ABOUT THIS EXERCISE: Nothing but the lines from the one containing "Task: Open Moeda currency settings" through the end of the data should be retyped, exactly as they stand, and pictures should not be retyped.

[Dataset entries]
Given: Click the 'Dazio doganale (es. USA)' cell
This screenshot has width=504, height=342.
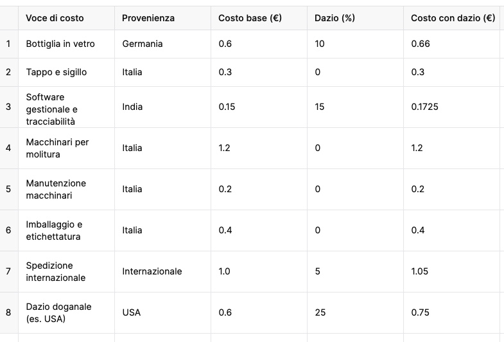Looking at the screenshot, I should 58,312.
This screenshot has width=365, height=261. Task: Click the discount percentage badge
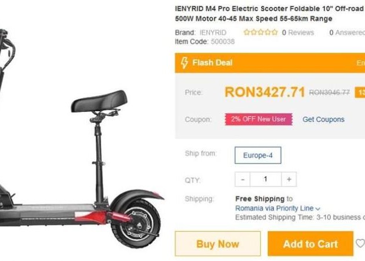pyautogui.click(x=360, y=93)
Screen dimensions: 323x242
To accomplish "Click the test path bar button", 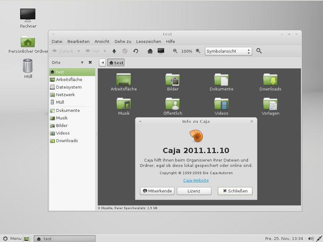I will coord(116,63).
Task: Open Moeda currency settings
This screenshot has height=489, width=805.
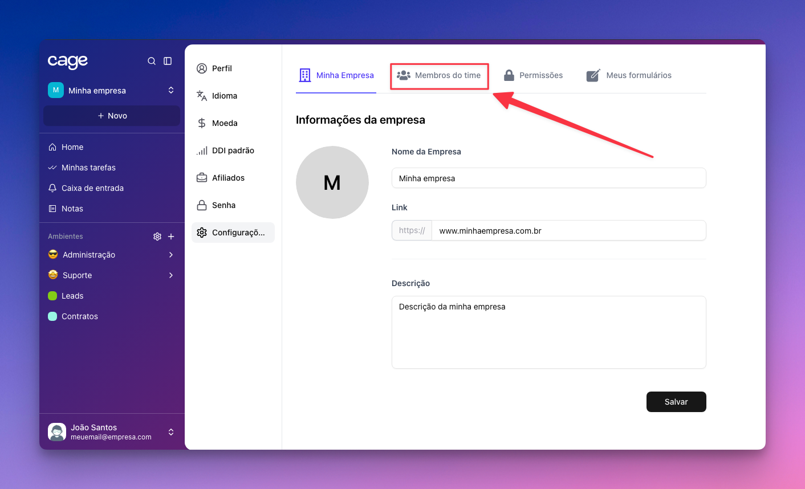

RESULT FOR THIS EXERCISE:
Task: Open Moeda currency settings
This screenshot has height=489, width=805.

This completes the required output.